§ SUPPLIED ENTRIES:
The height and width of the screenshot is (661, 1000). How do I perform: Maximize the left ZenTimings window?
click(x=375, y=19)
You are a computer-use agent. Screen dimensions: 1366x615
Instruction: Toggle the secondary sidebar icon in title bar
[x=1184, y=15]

§ WHAT TO WORK ON:
Write out the material again, matching every line.

§ EXERCISE SOLUTION:
The height and width of the screenshot is (661, 1000). How do I perform: Maximize the left ZenTimings window?
click(x=375, y=19)
You are a computer-use agent. Screen dimensions: 1366x615
Instruction: Toggle the secondary sidebar icon in title bar
[x=1184, y=15]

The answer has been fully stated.